Come da lui promesso, ecco il secondo (e probabilmente ultimo) CD tratto dalle sessions che Chris Stapleton, uno dei migliori singer-songwriters di ultima generazione, ha tenuto al leggendario RCA Studio A di Nashville: il primo From A Room, uscito ai primi di Maggio, è stato almeno per me uno dei migliori dischi del 2017, e solo per un nonnulla ha mancato l’ingresso nella Top 10, e questo secondo volume non è da meno. Il mood è lo stesso: nove canzoni, addirittura stessa durata (32 minuti), e solita ottima miscela di rock, country, southern e musica cantautorale del nostro, gli stessi ingredienti che, uniti ad una grande voce, nel 2015 hanno fatto la fortuna di Traveller (ma anche questi due From A Room stanno godendo di un notevole successo, essendo arrivati entrambi al numero due di Billboard, e non nella sezione country, ma in quella generalista, dimostrando che per fortuna la musica di qualità ogni tanto vende ancora).
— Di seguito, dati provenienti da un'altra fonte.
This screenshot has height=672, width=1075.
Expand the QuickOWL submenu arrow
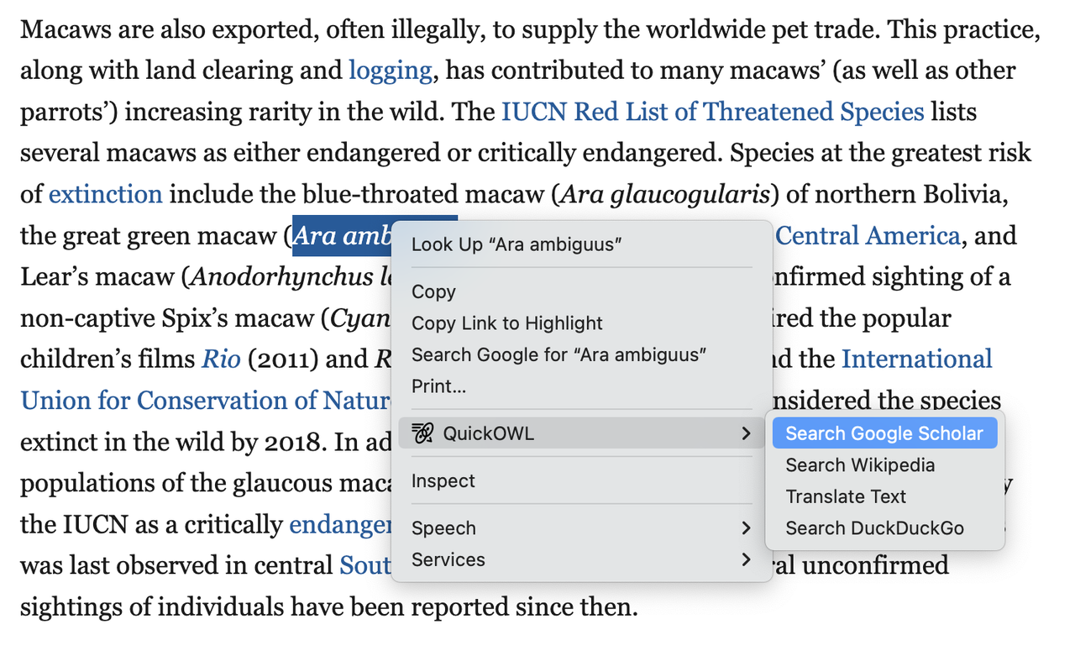coord(746,433)
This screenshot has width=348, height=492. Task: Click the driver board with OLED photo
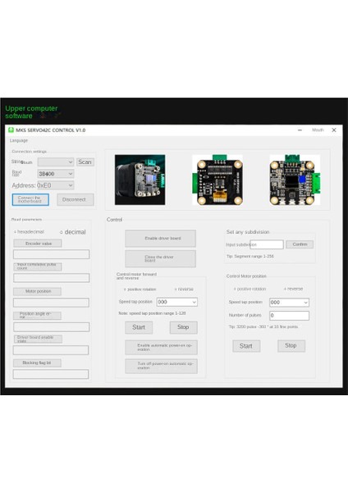(x=218, y=180)

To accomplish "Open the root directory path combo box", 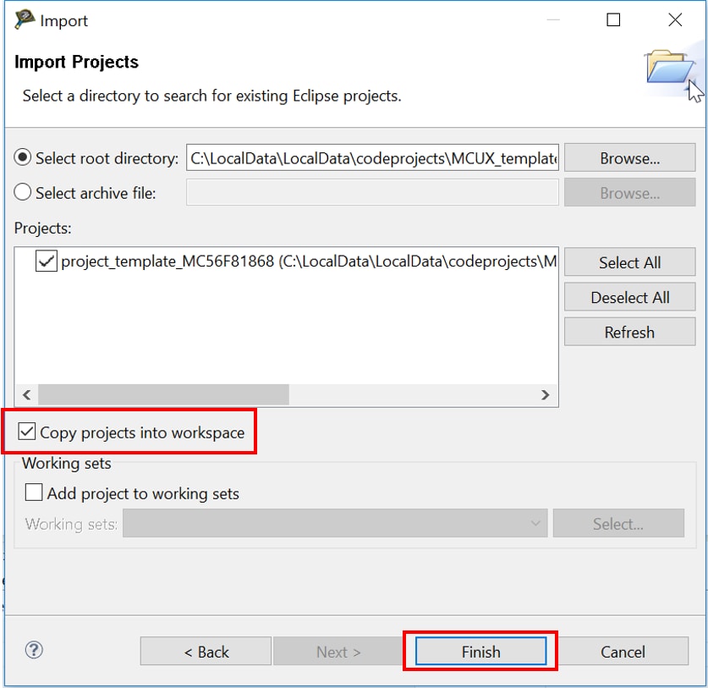I will click(x=372, y=158).
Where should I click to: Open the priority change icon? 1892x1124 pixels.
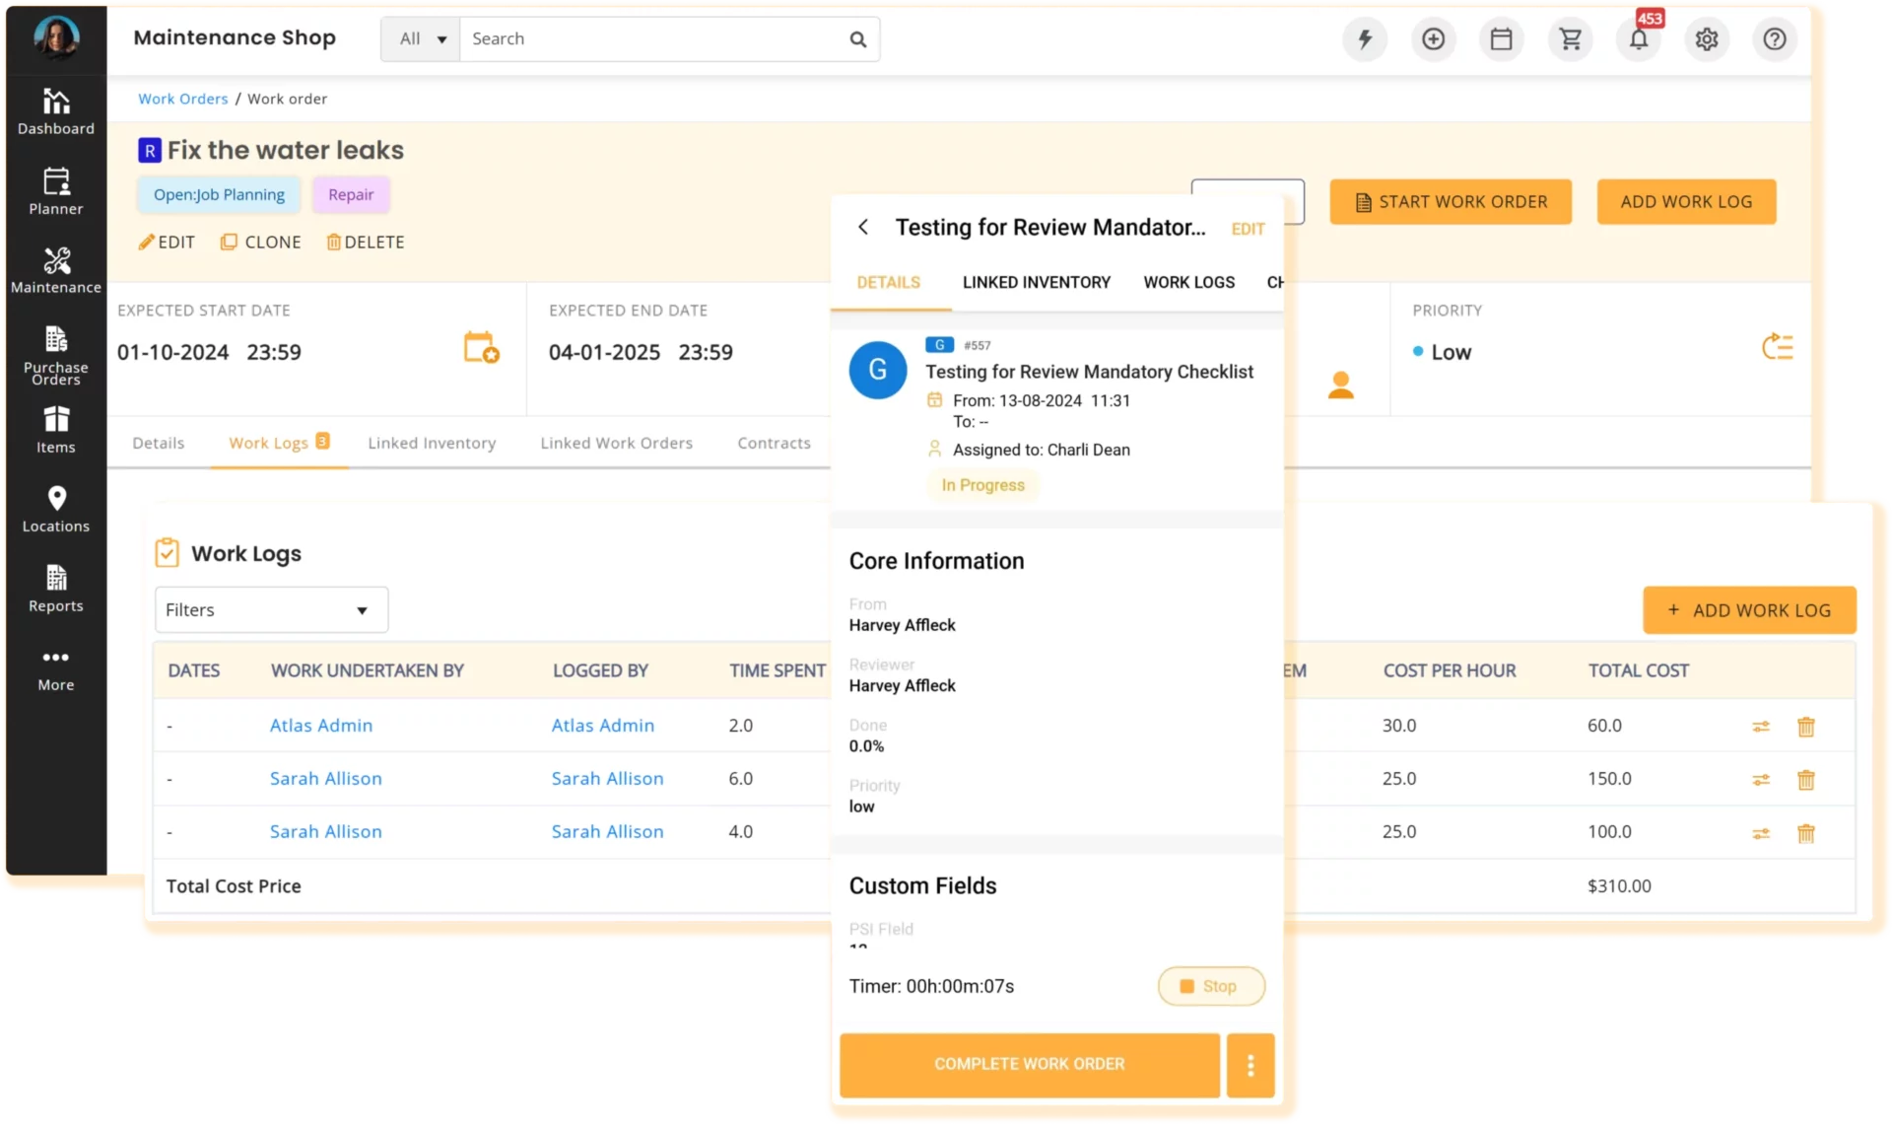(x=1777, y=348)
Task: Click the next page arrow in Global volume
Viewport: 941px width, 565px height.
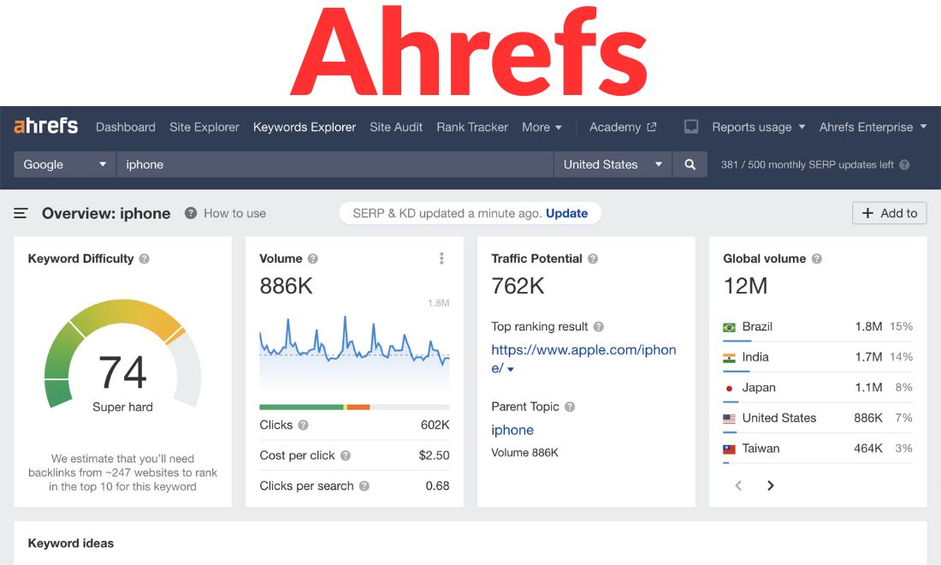Action: pyautogui.click(x=770, y=485)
Essendo le stesse sessions, sono coinvolte più o meno le medesime persone: alla produzione (e chitarra acustica) abbiamo l’ormai indispensabile Dave Cobb, al basso J.T. Cure, alla batteria Derek Mixon, alla seconda voce la moglie di Chris, Morgane Stapleton, e naturalmente il nostro che suona (bene) tutte le altre chitarre.
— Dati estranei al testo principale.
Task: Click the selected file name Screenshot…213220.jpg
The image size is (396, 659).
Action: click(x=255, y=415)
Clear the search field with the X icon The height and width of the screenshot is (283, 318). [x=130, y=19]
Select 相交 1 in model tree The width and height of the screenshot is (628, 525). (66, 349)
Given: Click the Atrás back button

Il CD inizia e finisce con le uniche due cover: apre l’album la bella Millionaire, un brano del 2002 di Kevin Welch che intitolava anche un suo album, una canzone originariamente di cantautorato puro che qui si trasforma in una ballata rock elettrica coi fiocchi, cantata all’unisono da Chris e Morgane; il pezzo finale invece è Friendship, un brano di Homer Banks (cantante di colore degli anni sessanta targato Stax), che diventa un classico rock di stampo southern, anche se gli elementi soul dell’originale rimangono. Il resto è farina del sacco di Chris, a partire dalla potente Hard Livin’, un rockin’ country chitarristico in puro outlaw style (se non fosse per la voce sembra quasi di sentire Waylon Jennings redivivo); Scarecrow In The Garden è una squisita e tersa ballata country-rock elettroacustica, davvero splendida, sembrano i migliori Eagles e forse non rendo pienamente l’idea, mentre Nobody’s Lonely Tonight è un lentaccio sudista d’atmosfera, tutto costruito intorno alla voce strepitosa di Chris e ad un arpeggio di chitarra elettrica. Tryin’ To Untangle My Mind è un midtempo rock molto anni settanta (decisamente la decade di riferimento per la musica del nostro), in cui Chris si dimostra anche un eccellente chitarrista.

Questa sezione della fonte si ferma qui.